_EXERCISE BRIEF:_ Please rewrite the listing from its first line through the line with "This screenshot has width=1543, height=749.", changing "Describe" to "Identify" and leaving everything else as it is.
[INFORMATION — start]
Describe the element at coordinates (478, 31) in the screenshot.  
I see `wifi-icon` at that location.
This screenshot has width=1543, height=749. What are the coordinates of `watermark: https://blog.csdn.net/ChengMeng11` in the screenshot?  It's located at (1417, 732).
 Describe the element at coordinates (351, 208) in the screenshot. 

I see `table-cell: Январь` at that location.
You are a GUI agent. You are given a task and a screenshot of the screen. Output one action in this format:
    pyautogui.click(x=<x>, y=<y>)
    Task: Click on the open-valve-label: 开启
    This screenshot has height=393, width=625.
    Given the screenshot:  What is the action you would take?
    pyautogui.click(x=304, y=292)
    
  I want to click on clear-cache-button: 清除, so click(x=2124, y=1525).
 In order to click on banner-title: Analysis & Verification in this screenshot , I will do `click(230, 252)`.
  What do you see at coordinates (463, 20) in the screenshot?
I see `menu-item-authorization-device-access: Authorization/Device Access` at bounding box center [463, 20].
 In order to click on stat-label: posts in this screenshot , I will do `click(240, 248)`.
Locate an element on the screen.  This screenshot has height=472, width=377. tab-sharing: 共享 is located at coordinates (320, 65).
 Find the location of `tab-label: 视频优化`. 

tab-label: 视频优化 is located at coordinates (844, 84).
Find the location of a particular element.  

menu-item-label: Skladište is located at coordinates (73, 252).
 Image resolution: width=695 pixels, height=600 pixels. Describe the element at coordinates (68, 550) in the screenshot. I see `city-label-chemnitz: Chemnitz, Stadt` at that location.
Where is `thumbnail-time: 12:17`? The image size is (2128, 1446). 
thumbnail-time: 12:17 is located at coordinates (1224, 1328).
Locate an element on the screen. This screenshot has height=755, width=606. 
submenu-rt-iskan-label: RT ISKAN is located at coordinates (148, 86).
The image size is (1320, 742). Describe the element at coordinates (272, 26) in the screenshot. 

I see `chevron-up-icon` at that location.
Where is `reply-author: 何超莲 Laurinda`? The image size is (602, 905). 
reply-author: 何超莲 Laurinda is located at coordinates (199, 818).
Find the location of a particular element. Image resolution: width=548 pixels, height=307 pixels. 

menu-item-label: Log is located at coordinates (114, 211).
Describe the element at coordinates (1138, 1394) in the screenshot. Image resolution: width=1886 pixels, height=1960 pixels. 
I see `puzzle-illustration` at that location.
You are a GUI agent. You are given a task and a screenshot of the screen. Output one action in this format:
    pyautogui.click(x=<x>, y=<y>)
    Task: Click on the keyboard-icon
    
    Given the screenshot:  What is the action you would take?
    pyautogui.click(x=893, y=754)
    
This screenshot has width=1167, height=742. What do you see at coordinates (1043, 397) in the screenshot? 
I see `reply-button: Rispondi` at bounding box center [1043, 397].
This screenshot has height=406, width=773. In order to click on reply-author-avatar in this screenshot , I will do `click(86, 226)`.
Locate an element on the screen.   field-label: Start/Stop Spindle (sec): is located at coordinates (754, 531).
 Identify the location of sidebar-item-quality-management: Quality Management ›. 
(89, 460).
[INFORMATION — finish]
_ANSWER:_
Identify the element at coordinates (478, 31) in the screenshot.  
I see `wifi-icon` at that location.
This screenshot has width=1543, height=749. What are the coordinates of `watermark: https://blog.csdn.net/ChengMeng11` in the screenshot?  It's located at (1417, 732).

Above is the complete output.